The computed FCFs suggest that peak c in the CaBO2− spectrum can be assigned to the ν2 mode, that is, the symmetric stretching of the O–B–O moiety (Fig. S3); peak e is due to the ν1 mode, which is the asymmetric stretching of the O–B–O moiety (Fig. S3), while peak f is the combinational level between ν1 and ν3. Similarly, in the SrBO2− spectrum, peak d can be assigned to the ν1 mode and peak e is due to the combinational level between ν1 and ν3. In the BaBO2− spectrum, peak e can be assigned to the ν1 mode. There are only three linear stretching modes for the linear M–O–B–O molecules. We are able to observe all of them for CaBO2. The weak FC activities for the ν1 and ν2 modes are due to the very small B–O bond length changes from the anion to the neutral (Fig. 4). Note that the asymmetric O–B–O stretching frequency and symmetric O–B–O stretching frequency in bare BO2− are 1992 cm−1 and 1110 cm−1, respectively, which are similar to those observed in CaBO2. For SrBO2, we are only able to resolve the ν1 transition; the ν2 vibration is very close to the 303 transition (peak c, Fig. 2c). In the case of BaBO2, the ν2 vibrational frequency is very close to the 304 transition (peak d, Fig. 3b). Overall, the excellent agreement of the calculated EAs and the calculated FCFs with the experimental data unequivocally confirms the linear structures for both the MBO2− anion and MBO2 neutral species.

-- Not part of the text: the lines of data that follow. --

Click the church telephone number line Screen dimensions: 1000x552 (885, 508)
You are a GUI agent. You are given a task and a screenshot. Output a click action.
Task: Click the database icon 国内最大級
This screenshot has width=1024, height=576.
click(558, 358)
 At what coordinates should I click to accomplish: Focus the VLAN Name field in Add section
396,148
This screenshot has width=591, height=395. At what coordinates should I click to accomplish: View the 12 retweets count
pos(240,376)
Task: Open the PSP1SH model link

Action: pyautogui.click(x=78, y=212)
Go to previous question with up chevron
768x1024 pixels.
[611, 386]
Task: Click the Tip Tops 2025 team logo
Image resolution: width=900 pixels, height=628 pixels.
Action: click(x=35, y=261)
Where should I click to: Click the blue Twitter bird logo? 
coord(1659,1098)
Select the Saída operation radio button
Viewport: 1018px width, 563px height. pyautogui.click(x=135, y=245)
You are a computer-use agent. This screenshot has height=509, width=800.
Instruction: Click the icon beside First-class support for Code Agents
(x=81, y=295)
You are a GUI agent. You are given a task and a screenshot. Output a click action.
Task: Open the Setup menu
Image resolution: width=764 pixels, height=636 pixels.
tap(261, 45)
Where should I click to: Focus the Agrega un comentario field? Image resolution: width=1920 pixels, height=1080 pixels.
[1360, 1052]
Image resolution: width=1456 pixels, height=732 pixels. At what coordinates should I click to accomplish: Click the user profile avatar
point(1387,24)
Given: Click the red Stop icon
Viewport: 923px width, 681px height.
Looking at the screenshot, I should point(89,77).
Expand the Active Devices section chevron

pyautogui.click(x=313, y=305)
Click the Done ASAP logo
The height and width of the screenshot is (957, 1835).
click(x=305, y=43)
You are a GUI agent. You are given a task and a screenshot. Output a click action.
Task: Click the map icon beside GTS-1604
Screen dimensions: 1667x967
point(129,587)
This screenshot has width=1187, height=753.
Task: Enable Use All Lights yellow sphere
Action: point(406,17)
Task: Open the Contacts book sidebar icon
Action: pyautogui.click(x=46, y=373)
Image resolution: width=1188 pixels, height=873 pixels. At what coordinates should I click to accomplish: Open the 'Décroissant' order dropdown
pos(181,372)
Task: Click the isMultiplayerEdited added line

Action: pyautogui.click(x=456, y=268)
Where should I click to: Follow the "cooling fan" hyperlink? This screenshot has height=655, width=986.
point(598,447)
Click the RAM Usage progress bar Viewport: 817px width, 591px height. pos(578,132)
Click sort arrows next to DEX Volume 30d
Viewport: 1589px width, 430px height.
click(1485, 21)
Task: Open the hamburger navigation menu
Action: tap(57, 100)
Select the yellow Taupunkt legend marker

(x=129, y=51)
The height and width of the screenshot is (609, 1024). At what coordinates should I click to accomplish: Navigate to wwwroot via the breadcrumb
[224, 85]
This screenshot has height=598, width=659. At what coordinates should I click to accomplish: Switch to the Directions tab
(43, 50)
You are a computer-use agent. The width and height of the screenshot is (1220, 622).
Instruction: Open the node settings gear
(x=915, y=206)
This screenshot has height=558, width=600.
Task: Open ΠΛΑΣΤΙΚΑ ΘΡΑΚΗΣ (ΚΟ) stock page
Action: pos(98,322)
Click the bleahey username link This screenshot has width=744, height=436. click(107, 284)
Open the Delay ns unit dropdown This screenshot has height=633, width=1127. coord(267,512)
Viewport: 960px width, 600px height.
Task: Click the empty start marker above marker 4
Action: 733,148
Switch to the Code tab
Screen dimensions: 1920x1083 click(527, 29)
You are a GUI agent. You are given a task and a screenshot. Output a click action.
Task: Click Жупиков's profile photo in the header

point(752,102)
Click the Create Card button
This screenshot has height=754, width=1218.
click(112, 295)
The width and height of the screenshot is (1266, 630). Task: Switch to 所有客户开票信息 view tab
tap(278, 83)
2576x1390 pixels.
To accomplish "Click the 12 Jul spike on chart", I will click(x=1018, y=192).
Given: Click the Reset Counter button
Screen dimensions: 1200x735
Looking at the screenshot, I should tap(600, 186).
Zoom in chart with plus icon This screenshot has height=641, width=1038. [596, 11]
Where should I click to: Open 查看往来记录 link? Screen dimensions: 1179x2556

4.2 Chemical bond analyses
The computed structures (Fig. 4) and the experimental vibrational information all indicate that the BO2− anion moiety remains intact in both the MBO2− anion and the MBO2 neutral. In addition to the atomic-like σ HOMO, we find that the remaining valence MOs of the BO2− moiety in MBO2− are similar to those of the bare BO2− anion, as shown in Fig. S2. Natural charge analyses were carried out for CaBO2−, SrBO2−, and BaBO2− and their neutrals, as shown in Fig. 6. In the MBO2− anions, the metal atom is essentially neutral, carrying negligible charges, whereas the BO2 moiety retains the unit negative charge. The intact nature of BO2− is further supported by the similarity of the B–O bond lengths in MBO2− and MBO2 compared with those in bare BO2− (Fig. 4).
 |
| | Fig. 6 Natural charge distributions for (a) CaBO2− and CaBO2, (b) SrBO2− and SrBO2, and (c) BaBO2− and BaBO2. | |
Thus, the MBO2− anion is essentially a neutral alkaline-earth atom interacting weakly with the BO2− anion. The negative charge on the ligand polarizes the spherically symmetric valence s electron cloud, inducing a dipole moment on the metal and giving rise to a dipole–charge interaction. This polarization interaction distorts the charge distribution on BO2− with more negative charge pulled to the oxygen atom bound to the metal. The induced-dipole–charge interaction is the reason why the linear M–O–B–O− geometry is favoured.
Photodetachment from the HOMO of the MBO2− anion, which is essentially the metal valence s orbital, leads to the 2Σ+ neutral ground state, leaving one s electron localized on the alkaline-earth metal cation. Natural charge analyses indicate that, in the neutral MBO2 complexes, the metal carries nearly a unit positive charge (Fig. 6 and Table S1), while the BO2− ligand retains its unit negative charge. Thus, neutral MBO2 is a completely ionic molecule between M+ and BO2−, leading to the significantly shortened M–O bond length compared to that in the anion due to the strong Coulombic interaction. This large bond-length contraction gives rise to the pronounced M–O stretching progressions in the PE spectra. We analysed the spin densities of MBO2, showing that the unpaired spin is nearly completely localized on the metal (Table S1). The ionic bonding nature between M+ and BO2− in MBO2 is further supported by the Wiberg bond indices (Table S2), which indicate negligible covalent bonding between the M+ and BO2− fragments. It is interesting to note that ionization of the valence s electron from M in M(BO2−) requires much less energy in comparison to the ionization energies of the bare metal atoms (6.11 eV for Ca, 5.69 eV for Sr, and 5.21 eV for Ba) due to the Coulombic repulsion from the negatively charged BO2− ligand.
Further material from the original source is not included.